Au Royaume-Uni, une anthologie est publiée en 1971 (Selection from the Prison Notebooks, Lawrence & Wishart). Depuis cette traduction tardive, l’intérêt pour l’œuvre de Gramsci n’a cessé de croître outre-Manche. Il y a, en premier lieu, une confrontation fructueuse des écrits de Gramsci et Ludwig Wittgenstein, à travers le travail de Piero Sraffa. Ce dernier, un antifasciste italien, fut un collègue du linguiste anglo-autrichien à l’université de Cambridge jusqu’au milieu des années 1950.

Mais c’est avec la création du Centre for Contemporary Cultural Studies de Birmingham en 1964, sous la direction de Richard Hoggart, qu’un gramscisme académique voit véritablement le jour. Stuart Hall, l’un des instigateurs principaux des Cultural Studies, sera jusqu’à sa mort le grand sociologue gramscien du Royaume-Uni.

Émotion intacte

Le Centre culturel italien de Londres se trouve dans le cossu Mayfair, le quartier des ambassades. On monte au premier étage de ce vaste immeuble et on entre dans une salle plongée dans l’obscurité. Les cahiers sont entreposés sur un présentoir en bois et protégés par une vitre. L’éclairage est réduit pour ne pas abîmer des documents, vieux mais étonnamment bien conservés. Un livre à l’entrée invite les visiteurs à laisser des commentaires. La scène a l’apparence d’une veillée mortuaire. Pourtant ce n’est pas un corps qui se trouve dans la pièce, mais 33 cahiers rédigés il y a plus de 80 ans.

Ce sont de simples cahiers d’écoliers, peu épais et de petit format. Ils comportent des lignes horizontales, avec un espace généreux entre chaque ligne. L’écriture est très appliquée, comme celle des maître.sse.s d’école des temps anciens. Il n’y a aucune rature, aucune tâche d’encre sur les dizaines de pages que j’ai pu consulter. Cette écriture est incroyablement microscopique. Il est malaisé de lire le texte, même en s’approchant très près. Lorsqu’un paragraphe est jugé redondant, Gramsci l’a barré en le recouvrant de grandes croix tracées avec application.

Il est intéressant de comparer cette écriture, si linéaire et soignée, avec le témoignage personnel que Gramsci a laissé de son passage en prison. Une relation épistolaire soutenue avec les membres de sa famille a été publiée par le PCI en 1947 sous le titre de Lettere dal carcere (en français Lettres de prison [1971]).

Gramsci correspond avec son épouse Giulia, sa mère, son frère Carlo, ses sœurs, sa belle-sœur Tatiana et ses enfants. Ces lettres abordent exclusivement des questions familiales.
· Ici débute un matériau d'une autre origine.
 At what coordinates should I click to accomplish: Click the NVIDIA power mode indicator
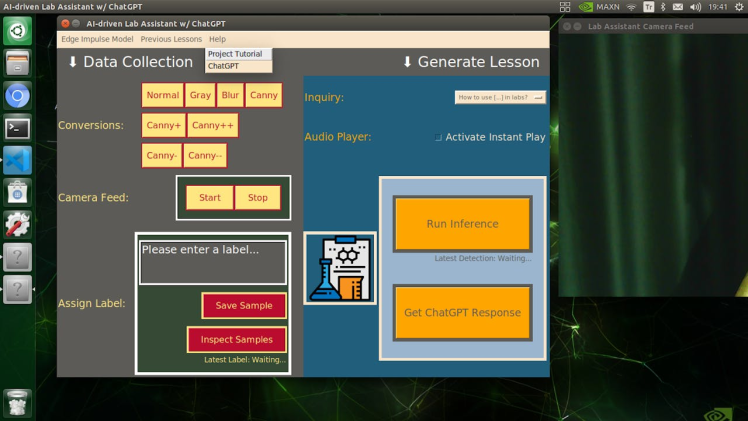pos(594,7)
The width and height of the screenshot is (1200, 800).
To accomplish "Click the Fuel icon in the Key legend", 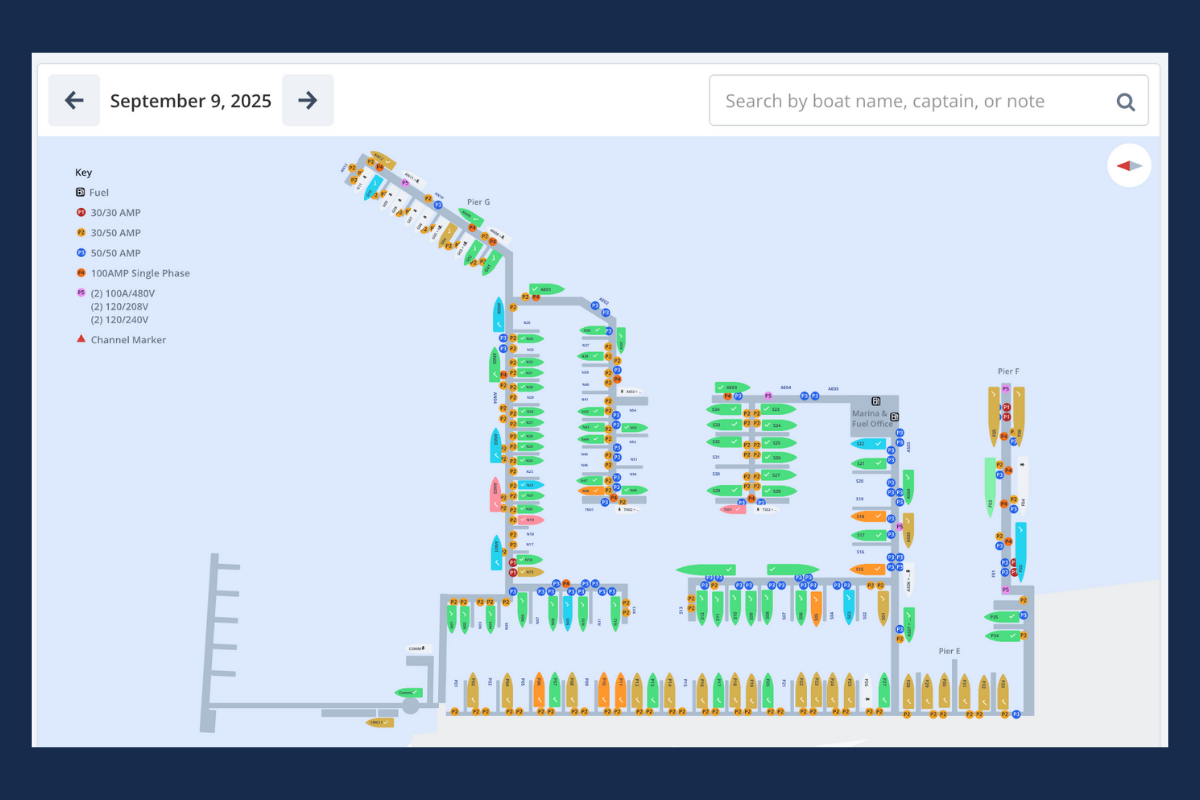I will coord(81,192).
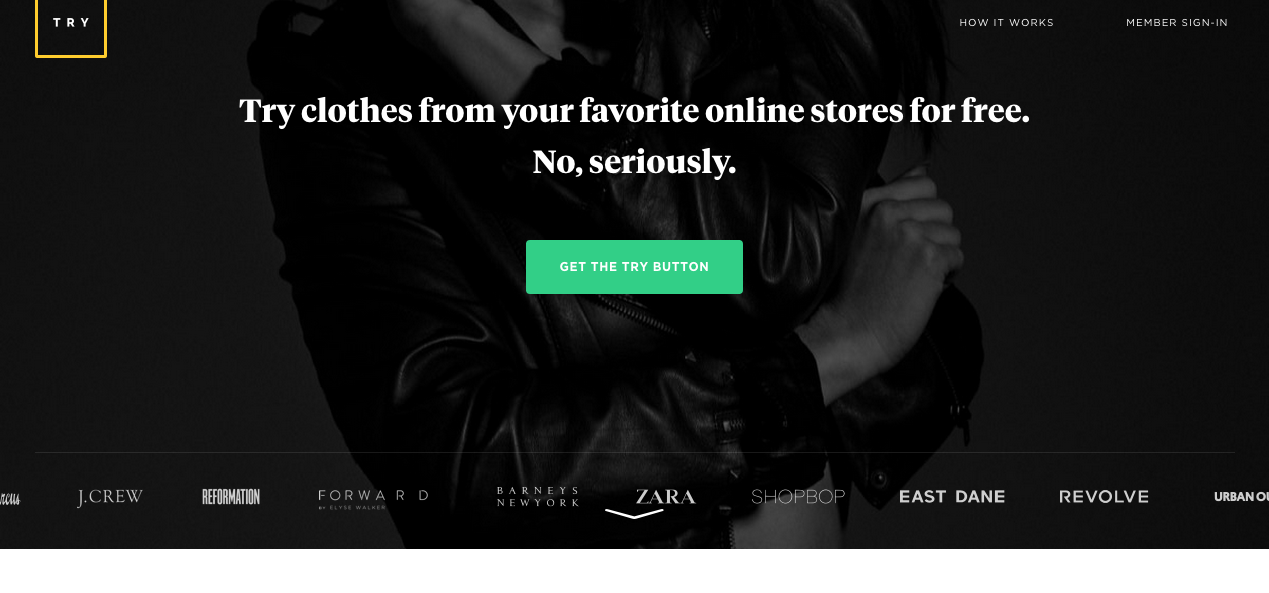Click the partially visible Urban Outfitters logo
Image resolution: width=1269 pixels, height=593 pixels.
(1241, 497)
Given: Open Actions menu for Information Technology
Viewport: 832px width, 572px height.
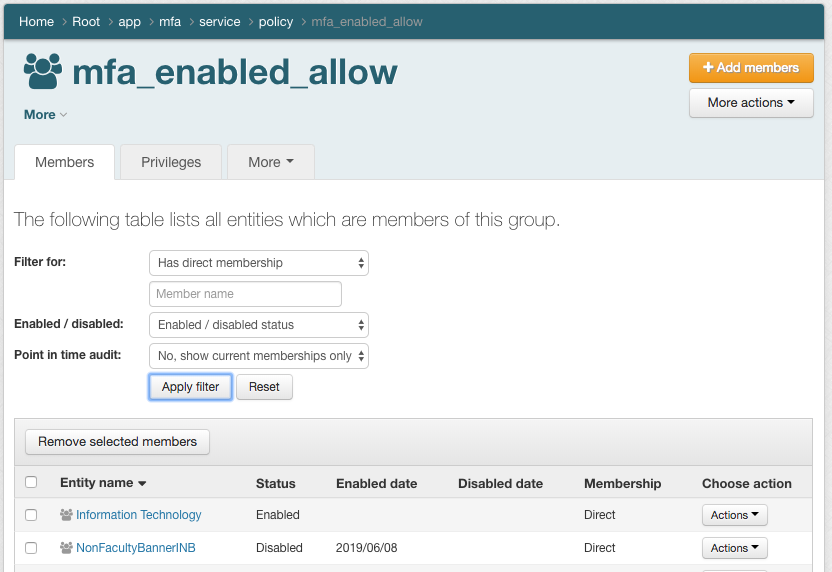Looking at the screenshot, I should tap(734, 515).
Dans ces missives, Gramsci se soucie de la situation financière de son épouse, de la scolarité de ses enfants (les lettres consacrées à des enfants qu’il n’a pas vu grandir et qu’il ne connaît pas sont particulièrement poignantes). Gramsci réconforte son épouse, gronde son frère, subit les remontrances de sa mère, il réclame des médicaments, des couvertures et des livres. À partir de 1936, la maladie le dévore et la plupart des échanges sont consacrés à son état de santé détérioré.

En lisant les dernières lettres, on perçoit à quel point Gramsci se sent seul et désespéré. Il est rongé par le chagrin et abattu par la maladie. Et pourtant, jusqu’à sa mort, il a rédigé ces cahiers politiques d’une écriture microscopique et soignée. Une écriture paisible.